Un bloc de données
______

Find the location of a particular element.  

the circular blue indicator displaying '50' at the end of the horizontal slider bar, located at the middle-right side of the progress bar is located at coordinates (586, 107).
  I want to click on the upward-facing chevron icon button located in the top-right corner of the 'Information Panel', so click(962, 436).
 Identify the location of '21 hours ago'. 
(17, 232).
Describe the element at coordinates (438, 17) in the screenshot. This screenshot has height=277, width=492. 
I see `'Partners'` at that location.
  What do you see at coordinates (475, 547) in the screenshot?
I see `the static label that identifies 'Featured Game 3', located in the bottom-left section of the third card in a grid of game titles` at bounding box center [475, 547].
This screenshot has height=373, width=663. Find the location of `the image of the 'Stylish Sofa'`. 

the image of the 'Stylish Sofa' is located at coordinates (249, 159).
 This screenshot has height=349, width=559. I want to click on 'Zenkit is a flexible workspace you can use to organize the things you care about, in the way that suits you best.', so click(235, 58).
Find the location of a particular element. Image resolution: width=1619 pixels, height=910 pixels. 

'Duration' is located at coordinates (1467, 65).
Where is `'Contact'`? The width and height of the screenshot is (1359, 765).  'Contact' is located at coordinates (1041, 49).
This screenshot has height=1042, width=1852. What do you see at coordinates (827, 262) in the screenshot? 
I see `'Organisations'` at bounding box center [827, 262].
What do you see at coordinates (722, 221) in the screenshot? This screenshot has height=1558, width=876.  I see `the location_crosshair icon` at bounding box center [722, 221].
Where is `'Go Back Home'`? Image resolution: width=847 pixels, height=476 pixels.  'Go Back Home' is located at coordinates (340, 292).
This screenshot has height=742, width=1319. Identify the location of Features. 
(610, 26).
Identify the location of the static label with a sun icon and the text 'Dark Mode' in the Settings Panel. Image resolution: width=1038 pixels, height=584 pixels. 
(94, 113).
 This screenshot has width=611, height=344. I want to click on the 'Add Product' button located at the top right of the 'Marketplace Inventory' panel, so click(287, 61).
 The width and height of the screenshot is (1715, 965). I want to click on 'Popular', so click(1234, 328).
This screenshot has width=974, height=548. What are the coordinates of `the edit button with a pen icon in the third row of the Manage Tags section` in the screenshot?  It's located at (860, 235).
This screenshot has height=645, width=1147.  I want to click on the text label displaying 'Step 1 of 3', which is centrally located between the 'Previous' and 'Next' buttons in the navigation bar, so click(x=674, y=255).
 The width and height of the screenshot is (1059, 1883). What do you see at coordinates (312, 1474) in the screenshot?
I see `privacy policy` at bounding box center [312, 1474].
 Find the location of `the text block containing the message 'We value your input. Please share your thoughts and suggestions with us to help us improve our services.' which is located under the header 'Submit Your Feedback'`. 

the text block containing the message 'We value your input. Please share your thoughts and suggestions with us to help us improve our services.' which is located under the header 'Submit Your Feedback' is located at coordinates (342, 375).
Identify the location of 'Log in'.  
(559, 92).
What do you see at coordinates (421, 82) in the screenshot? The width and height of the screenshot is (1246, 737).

______

### TÂCHE DEMANDÉE
Relevez, sans les modifier, toutes les lignes des entrées ci-dessus qui contiennent le mot « want ».

### EXERCICE RÉSOLU
  I want to click on the upward-facing chevron icon button located in the top-right corner of the 'Information Panel', so click(962, 436).
 This screenshot has height=349, width=559. I want to click on 'Zenkit is a flexible workspace you can use to organize the things you care about, in the way that suits you best.', so click(235, 58).
 This screenshot has width=611, height=344. I want to click on the 'Add Product' button located at the top right of the 'Marketplace Inventory' panel, so click(287, 61).
 The width and height of the screenshot is (1715, 965). I want to click on 'Popular', so click(1234, 328).
This screenshot has height=645, width=1147.  I want to click on the text label displaying 'Step 1 of 3', which is centrally located between the 'Previous' and 'Next' buttons in the navigation bar, so click(x=674, y=255).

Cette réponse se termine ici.